Assignment. Every line from the one with "Merchant not participating (60, 722)" to the one with "SIGN UP (338, 1146)", including those two, is to be copied exactly; all other lines of the entries below are left out.

The input.
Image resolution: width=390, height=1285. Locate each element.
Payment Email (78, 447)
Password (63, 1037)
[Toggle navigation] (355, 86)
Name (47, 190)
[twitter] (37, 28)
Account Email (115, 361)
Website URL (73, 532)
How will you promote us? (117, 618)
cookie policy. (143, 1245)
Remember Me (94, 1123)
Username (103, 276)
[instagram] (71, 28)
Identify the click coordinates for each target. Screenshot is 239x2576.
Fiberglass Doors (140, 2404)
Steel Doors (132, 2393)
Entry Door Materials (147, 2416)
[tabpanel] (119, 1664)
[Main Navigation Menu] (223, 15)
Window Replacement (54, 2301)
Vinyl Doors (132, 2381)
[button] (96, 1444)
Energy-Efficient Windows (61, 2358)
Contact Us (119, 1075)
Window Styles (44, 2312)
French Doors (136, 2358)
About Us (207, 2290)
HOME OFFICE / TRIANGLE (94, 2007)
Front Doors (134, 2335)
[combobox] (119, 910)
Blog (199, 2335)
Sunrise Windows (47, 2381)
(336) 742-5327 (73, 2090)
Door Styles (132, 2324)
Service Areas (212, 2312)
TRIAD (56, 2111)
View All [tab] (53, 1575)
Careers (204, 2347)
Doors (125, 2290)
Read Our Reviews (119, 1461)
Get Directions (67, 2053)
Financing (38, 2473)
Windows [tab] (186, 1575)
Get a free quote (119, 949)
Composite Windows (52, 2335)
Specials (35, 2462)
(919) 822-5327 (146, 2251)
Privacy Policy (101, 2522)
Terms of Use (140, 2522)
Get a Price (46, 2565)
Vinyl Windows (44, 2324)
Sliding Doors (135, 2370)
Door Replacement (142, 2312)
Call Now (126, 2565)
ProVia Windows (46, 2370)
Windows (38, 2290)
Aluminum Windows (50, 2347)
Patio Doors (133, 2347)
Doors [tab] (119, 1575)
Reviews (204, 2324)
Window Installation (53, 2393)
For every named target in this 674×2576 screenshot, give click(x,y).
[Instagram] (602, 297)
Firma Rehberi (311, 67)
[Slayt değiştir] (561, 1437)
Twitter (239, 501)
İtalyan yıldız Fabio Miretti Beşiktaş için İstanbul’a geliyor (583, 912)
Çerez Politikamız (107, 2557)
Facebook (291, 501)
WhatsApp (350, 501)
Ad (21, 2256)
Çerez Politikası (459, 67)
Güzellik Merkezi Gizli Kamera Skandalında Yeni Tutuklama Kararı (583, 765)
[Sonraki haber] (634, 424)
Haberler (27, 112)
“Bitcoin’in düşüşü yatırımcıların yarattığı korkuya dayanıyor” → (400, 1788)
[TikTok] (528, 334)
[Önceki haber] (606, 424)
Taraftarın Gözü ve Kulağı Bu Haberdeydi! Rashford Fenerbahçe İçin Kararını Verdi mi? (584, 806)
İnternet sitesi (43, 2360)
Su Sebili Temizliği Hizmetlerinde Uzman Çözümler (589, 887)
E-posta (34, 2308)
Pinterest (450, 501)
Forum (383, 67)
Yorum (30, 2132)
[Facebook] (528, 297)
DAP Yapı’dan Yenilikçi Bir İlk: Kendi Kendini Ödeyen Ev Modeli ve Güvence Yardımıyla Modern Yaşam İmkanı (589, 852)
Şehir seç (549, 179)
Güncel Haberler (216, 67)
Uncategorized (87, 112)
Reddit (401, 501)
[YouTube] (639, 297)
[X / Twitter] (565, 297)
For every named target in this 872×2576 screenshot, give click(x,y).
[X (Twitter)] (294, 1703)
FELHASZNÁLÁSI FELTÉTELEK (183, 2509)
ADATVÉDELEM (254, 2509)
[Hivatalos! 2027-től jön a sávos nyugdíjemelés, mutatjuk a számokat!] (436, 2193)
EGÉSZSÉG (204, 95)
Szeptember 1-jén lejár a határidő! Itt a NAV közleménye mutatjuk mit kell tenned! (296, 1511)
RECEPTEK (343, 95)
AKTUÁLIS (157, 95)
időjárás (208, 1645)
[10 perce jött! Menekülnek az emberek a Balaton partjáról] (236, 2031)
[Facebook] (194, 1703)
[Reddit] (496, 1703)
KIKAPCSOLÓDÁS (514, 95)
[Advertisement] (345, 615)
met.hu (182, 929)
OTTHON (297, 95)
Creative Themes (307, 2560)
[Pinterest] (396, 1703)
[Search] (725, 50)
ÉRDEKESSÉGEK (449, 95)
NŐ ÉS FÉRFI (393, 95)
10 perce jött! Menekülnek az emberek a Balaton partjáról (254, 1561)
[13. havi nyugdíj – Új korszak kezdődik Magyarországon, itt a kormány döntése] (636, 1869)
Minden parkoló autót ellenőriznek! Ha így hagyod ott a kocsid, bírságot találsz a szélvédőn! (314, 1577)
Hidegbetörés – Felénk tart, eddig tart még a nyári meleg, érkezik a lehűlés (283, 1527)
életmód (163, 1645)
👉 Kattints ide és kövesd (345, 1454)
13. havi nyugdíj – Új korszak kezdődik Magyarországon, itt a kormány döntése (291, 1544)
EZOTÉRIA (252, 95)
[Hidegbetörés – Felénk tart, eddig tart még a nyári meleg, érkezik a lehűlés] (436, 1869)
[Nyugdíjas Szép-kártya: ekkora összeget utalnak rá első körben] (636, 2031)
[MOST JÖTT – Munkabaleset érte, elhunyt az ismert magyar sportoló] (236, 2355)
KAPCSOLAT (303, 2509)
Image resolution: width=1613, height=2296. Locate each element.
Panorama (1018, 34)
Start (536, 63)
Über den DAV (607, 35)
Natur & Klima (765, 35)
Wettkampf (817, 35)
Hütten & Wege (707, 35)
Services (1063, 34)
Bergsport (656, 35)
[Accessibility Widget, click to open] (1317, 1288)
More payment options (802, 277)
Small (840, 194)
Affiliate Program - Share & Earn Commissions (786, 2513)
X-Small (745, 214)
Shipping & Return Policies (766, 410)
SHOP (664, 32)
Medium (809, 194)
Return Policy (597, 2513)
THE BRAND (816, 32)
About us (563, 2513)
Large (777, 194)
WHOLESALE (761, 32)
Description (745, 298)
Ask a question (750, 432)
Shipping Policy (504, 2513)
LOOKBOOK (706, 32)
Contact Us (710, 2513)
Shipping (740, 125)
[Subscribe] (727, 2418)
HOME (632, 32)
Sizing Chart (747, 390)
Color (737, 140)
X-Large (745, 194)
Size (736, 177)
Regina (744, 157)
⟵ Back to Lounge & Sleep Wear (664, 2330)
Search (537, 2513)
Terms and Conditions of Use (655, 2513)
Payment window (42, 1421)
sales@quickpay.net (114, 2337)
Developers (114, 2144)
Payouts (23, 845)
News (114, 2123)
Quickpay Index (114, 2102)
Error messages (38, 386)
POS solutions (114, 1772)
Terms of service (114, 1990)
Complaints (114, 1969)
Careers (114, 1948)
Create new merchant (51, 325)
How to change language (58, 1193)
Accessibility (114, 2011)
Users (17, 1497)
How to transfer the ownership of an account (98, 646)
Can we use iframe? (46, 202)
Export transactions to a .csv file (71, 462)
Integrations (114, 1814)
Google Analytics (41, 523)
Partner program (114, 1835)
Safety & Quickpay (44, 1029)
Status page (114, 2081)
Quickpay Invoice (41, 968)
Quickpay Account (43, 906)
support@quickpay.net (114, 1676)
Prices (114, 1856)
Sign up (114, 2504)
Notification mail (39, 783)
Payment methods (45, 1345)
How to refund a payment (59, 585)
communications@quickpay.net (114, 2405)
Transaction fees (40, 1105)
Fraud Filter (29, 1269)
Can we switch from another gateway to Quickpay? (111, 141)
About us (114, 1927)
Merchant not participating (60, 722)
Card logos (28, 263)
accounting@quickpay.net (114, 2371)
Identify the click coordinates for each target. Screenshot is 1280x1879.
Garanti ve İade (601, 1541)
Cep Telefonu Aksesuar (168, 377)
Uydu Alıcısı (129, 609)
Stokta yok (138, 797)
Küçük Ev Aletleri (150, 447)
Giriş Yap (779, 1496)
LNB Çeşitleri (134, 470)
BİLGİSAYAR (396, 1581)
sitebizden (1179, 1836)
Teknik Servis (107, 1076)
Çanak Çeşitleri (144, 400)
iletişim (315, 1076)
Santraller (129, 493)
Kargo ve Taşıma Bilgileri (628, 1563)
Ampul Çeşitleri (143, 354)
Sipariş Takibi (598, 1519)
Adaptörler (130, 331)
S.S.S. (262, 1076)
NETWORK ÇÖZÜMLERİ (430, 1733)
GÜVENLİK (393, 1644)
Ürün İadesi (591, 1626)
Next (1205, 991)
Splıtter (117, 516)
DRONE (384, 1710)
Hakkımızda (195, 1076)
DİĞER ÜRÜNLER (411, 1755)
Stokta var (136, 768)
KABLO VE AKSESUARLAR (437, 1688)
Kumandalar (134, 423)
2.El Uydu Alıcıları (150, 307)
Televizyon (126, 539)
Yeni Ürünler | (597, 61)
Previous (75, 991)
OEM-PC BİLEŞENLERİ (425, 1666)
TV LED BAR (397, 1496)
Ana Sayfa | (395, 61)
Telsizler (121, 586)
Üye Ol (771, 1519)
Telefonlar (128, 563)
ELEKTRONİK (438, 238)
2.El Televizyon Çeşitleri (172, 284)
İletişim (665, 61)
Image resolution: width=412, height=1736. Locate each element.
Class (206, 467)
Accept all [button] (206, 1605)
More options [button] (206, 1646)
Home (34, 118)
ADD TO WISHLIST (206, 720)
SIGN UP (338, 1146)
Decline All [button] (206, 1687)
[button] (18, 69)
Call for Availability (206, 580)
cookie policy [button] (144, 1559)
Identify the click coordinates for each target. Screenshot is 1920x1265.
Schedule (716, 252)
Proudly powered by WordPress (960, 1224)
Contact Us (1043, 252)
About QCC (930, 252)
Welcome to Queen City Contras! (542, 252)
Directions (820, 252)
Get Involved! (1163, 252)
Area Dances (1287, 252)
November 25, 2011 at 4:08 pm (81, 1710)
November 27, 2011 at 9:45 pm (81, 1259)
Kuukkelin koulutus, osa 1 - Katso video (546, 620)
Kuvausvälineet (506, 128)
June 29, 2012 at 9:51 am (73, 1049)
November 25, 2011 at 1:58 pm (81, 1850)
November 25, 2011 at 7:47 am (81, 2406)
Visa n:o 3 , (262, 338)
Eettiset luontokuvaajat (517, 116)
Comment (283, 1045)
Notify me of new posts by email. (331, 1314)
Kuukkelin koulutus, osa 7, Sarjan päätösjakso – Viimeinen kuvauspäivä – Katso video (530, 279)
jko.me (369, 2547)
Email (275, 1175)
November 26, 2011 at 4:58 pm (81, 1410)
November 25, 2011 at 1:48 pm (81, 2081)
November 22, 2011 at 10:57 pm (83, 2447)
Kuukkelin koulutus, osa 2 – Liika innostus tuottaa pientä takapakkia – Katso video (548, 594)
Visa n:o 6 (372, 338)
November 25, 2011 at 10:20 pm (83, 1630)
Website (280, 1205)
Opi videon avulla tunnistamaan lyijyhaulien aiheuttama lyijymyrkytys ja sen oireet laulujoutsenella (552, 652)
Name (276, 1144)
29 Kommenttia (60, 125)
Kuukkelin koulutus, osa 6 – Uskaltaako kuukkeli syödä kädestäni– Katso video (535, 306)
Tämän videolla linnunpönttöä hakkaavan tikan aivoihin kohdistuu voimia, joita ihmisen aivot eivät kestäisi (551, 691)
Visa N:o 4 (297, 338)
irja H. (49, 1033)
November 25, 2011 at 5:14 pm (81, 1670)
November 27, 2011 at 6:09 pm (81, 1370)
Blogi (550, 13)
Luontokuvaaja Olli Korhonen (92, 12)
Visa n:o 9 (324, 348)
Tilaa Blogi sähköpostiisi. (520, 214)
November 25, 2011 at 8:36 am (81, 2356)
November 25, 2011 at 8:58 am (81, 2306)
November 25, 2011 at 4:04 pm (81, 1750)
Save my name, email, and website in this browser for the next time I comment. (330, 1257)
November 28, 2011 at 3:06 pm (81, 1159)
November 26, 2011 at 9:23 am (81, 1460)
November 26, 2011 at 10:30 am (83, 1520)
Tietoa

Reply to the exercise.
Merchant not participating (60, 722)
Card logos (28, 263)
accounting@quickpay.net (114, 2371)
Identify the click coordinates for each target. Screenshot is 1280x1879.
Garanti ve İade (601, 1541)
Cep Telefonu Aksesuar (168, 377)
Uydu Alıcısı (129, 609)
Stokta yok (138, 797)
Küçük Ev Aletleri (150, 447)
Giriş Yap (779, 1496)
LNB Çeşitleri (134, 470)
BİLGİSAYAR (396, 1581)
sitebizden (1179, 1836)
Teknik Servis (107, 1076)
Çanak Çeşitleri (144, 400)
iletişim (315, 1076)
Santraller (129, 493)
Kargo ve Taşıma Bilgileri (628, 1563)
Ampul Çeşitleri (143, 354)
Sipariş Takibi (598, 1519)
Adaptörler (130, 331)
S.S.S. (262, 1076)
NETWORK ÇÖZÜMLERİ (430, 1733)
GÜVENLİK (393, 1644)
Ürün İadesi (591, 1626)
Next (1205, 991)
Splıtter (117, 516)
DRONE (384, 1710)
Hakkımızda (195, 1076)
DİĞER ÜRÜNLER (411, 1755)
Stokta var (136, 768)
KABLO VE AKSESUARLAR (437, 1688)
Kumandalar (134, 423)
2.El Uydu Alıcıları (150, 307)
Televizyon (126, 539)
Yeni Ürünler | (597, 61)
Previous (75, 991)
OEM-PC BİLEŞENLERİ (425, 1666)
TV LED BAR (397, 1496)
Ana Sayfa | (395, 61)
Telsizler (121, 586)
Üye Ol (771, 1519)
Telefonlar (128, 563)
ELEKTRONİK (438, 238)
2.El Televizyon Çeşitleri (172, 284)
İletişim (665, 61)
Image resolution: width=412, height=1736. Locate each element.
Class (206, 467)
Accept all [button] (206, 1605)
More options [button] (206, 1646)
Home (34, 118)
ADD TO WISHLIST (206, 720)
SIGN UP (338, 1146)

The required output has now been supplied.